Given the complexity of a prospective payment system, the current focus in China has been the development of the classification system. Not surprisingly, China is interested in developing its own classification known as the CHS-DRG, the abbreviation for China Healthcare Security Diagnosis Related Groups. However, the disease classification is based on the international classification, i.e., ICD-10 (diagnostic codes) and ICD-9-CM Volume 3 (procedural codes).

Building on progress in 2019, when 26 MDCs (Major Diagnosis Categorys) and 376 ADRGs (Adjacent Diagnosis Related Groups) were defined, the very first version [version 1.0] of the CHS-DRGs was released in June 2020. This version contains 618 groups, of which 229 are surgical procedure groups, 26 non-operation room procedure groups, and 363 internal medicine groups.

These classifications span all disease diagnoses of acute and short-term inpatient stays. This does not apply to outpatient care, rehabilitation therapies, long-term inpatient care, or psychiatric disorders.

The CHS-DRG code consists of a 4-digit number. The first three digits indicate the disease related group (or the disease classification), and the last digit indicates the existence and severity level of complications, which are currently differentiated by:


  • 1 – major complications or comorbidities
  • 3 – mild comorbidities
  • 5 – no complications
  • 7 – indicative of death or transfer to other facility
  • 9 – conditions unspecified

Exhibit 1: Example of CHS-DRG 4-digit Code for Femur Fracture Procedure

Exhibit 2: Example of CHS-DRG for IR1

The CHS-DRG code IR1 is described as “Procedure, Patient with Pelvis Fracture” and includes the following diagnoses and procedures (non-exhaustive):

S32.300  Ilium fracture

S32.310  Open ilium fracture

S32.400  Acetabular fracture

S32.410  Open acetabular fracture

S32.500×002  Pubic ramus fracture

S32.500×003  Symphysis pubis fracture

S32.510  Open pubic rami fracture

S32.700  Multiple fractures of lumbar spine and pelvis

S32.701  Multiple fractures of pelvis

S32.801  Ischial tuberosity fracture

S32.802  Pelvis fracture

S32.811  Open ischial tuberosity fracture

S32.812  Open pelvis fracture

The classification systems lay the groundwork to enable the implementation of the DRG-based payment model. Even more critical is the payment mechanism the national and local government payers are going to use for higher cost or innovative products, raising several key questions:

  1. “Will there be a separate coding and payment system for implants and disposables as is the case under the current FFS mechanism?”
  2. “If not, will there be periodic reviews and updates to the classification and payment systems in order to incorporate costs of new technologies into the DRG?”

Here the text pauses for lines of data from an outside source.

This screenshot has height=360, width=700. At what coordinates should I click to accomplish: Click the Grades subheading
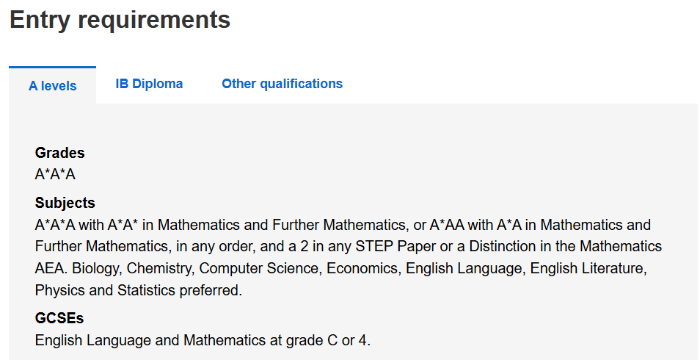(x=59, y=153)
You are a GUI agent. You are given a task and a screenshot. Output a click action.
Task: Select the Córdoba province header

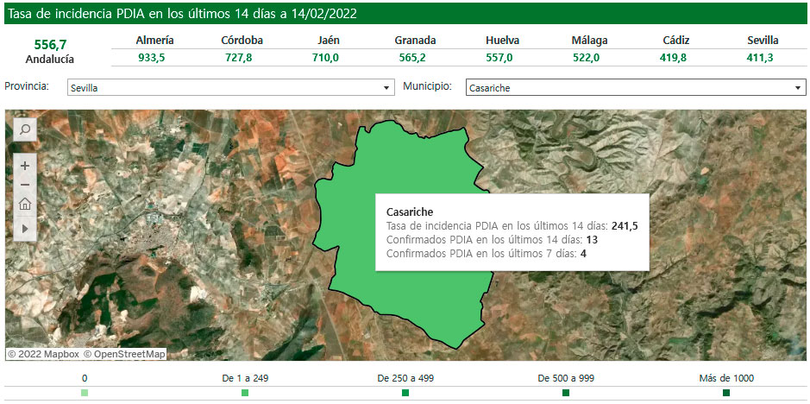click(242, 41)
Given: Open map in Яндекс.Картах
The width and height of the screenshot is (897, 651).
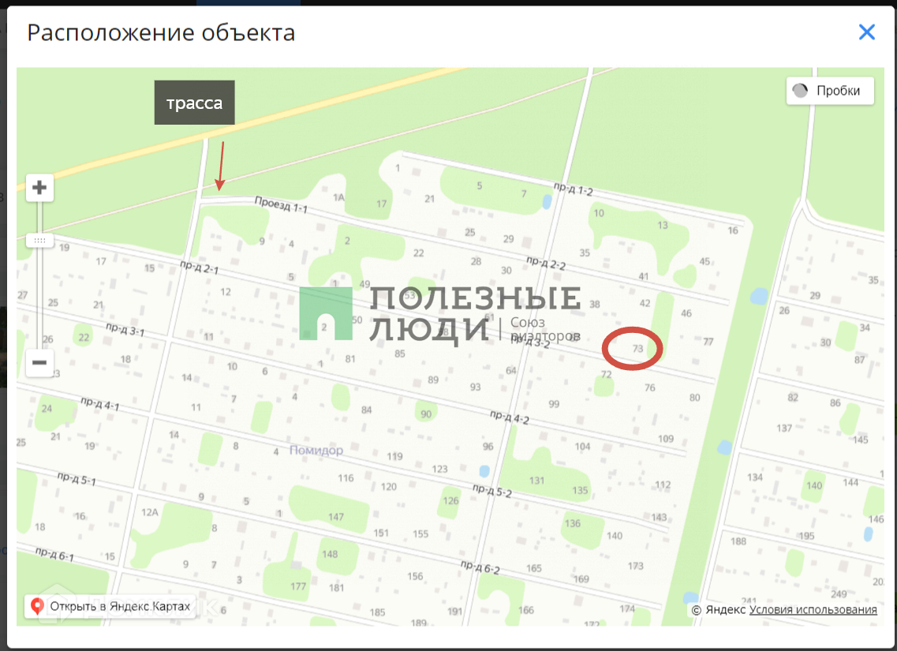Looking at the screenshot, I should 110,606.
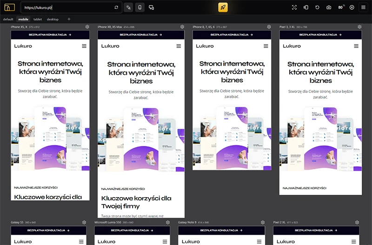
Task: Click the home icon at top-left
Action: 9,7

These are just two of the questions the industry players have been asking for clarification on at this early stage. However, there is no reason to believe that the payers are going to prioritize the industry’s needs related to higher costs or new technologies. The perceived high price of drugs and devices are already a focus of payers and is considered as a key contributing factor in escalating healthcare costs overall.

Veranex works with innovative medical technology players to help clients unlock the value of innovation. Our in-market experts closely monitor the policy and market trends in strategic markets like China to stay on top of industry trends and develop strategies and action plans to capture opportunities and mitigate barriers. We will continue to monitor and provide updates on the further development of DRG payment reform and its pilot in China.